Damn it. Audra exhaled. She had to relax if she was to get any sleep tonight. She lifted her gaze to the sky. Good grief! The heavens were blanketed with stars. She’d no idea there were so many of them. Beautiful. She inhaled a long, calming breath and drew in the smell of pines, earth, and fresh air so different from the city. The crickets were rather chatty. Would she be able to sleep with all that noi—
Her eyes widened. Her spine stiffened. Was that rustling? Was it coming from the bushes? What was causing it? The wind? A bear? A coyote? What was that other animal her mother had listed? Oh, my God!
Her heartbeat outpaced her thoughts. In her mind, she saw herself racing into the cabin and bolting the door behind her. In reality, her body wouldn’t move. She was fossilized with fear. Oh, my God! Audra strained again to listen. If it was a bear, would it chase her if she ran? How fast did bears move? Should she lie on the stairs and pretend to be dead?

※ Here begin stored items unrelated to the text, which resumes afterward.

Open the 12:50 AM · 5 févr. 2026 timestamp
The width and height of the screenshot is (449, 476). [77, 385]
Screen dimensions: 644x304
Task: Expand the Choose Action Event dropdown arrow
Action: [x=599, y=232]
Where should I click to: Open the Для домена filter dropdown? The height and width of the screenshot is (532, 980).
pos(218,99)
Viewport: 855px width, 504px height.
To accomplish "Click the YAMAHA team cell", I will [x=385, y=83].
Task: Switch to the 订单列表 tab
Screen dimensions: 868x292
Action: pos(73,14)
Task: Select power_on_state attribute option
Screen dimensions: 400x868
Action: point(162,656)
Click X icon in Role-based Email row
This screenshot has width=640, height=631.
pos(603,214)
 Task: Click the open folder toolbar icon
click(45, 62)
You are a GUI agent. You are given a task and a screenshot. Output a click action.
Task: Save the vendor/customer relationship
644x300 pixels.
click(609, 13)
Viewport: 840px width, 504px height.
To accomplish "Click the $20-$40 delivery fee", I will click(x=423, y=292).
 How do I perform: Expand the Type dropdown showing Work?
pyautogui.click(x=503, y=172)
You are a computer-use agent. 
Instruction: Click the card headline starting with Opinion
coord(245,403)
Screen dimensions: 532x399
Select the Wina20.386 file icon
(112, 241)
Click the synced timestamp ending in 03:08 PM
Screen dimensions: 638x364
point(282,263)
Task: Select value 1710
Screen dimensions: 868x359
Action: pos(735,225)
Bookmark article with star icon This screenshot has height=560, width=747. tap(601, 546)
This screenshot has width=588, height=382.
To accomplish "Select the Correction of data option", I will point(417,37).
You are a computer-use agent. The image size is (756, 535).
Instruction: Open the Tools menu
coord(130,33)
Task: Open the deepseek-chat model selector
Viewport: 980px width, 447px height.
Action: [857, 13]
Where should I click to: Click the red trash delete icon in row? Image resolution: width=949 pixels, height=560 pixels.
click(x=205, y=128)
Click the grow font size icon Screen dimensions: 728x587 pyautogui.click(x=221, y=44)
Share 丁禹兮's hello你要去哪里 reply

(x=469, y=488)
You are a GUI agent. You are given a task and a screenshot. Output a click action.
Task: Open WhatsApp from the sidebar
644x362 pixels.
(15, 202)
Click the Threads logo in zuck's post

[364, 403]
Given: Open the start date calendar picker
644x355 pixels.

“Hello, Ms. Lane.” Jack stepped from the bushes and entered the pool of light spilling from her cabin.
“Oh, my God.” Audra pressed her hand to her chest. Her voice shook with residual terror. She was as breathless as though she’d run a forty-yard dash in less than three minutes. “You scared the crap out of me.”
“Sorry.” He slipped his hands into the front pockets of his baggy brown shorts. His muscles rippled under his short-sleeved forest green T-shirt.
“I thought you were a bear.” Audra struggled to catch her breath.
“I’m not.”
With anyone else, Audra would have thought he was trying to be funny. But Jack didn’t appear to have a sense of humor. He didn’t appear to be very talkative, either. His conversation was so sparse it bordered on nonexistent.
She gave him a suspicious look just in case. “Are there bears or other wild animals nearby?”
“Not usually.”
That is hardly reassuring.
Audra grasped the neckline of her robe. Her gaze darted to the shadowed outline of the trees behind him before narrowing on his face—or what she could see of it hidden between his unkempt hair and overgrown beard. “Why were you skulking in the bushes?”
“I wasn’t.”
She gave him a sharp look. Did she hear humor in his voice? Was he laughing at her? Impossible. “What were you doing then?”
“Walking, Ms. Lane.” Jack shrugged.
The movement reminded Audra of the way he’d looked, ripping his T-shirt off over his head, and the sight even from a distance of his hard, sculpted, sweaty torso.
Audra gave herself a mental shake. “You don’t have to call me ‘Ms. Lane.’ I’d rather you used my first name.”
Jack cocked his head to the side. “What is it?”
“I . . . I gave it to you.” The lie didn’t sit well.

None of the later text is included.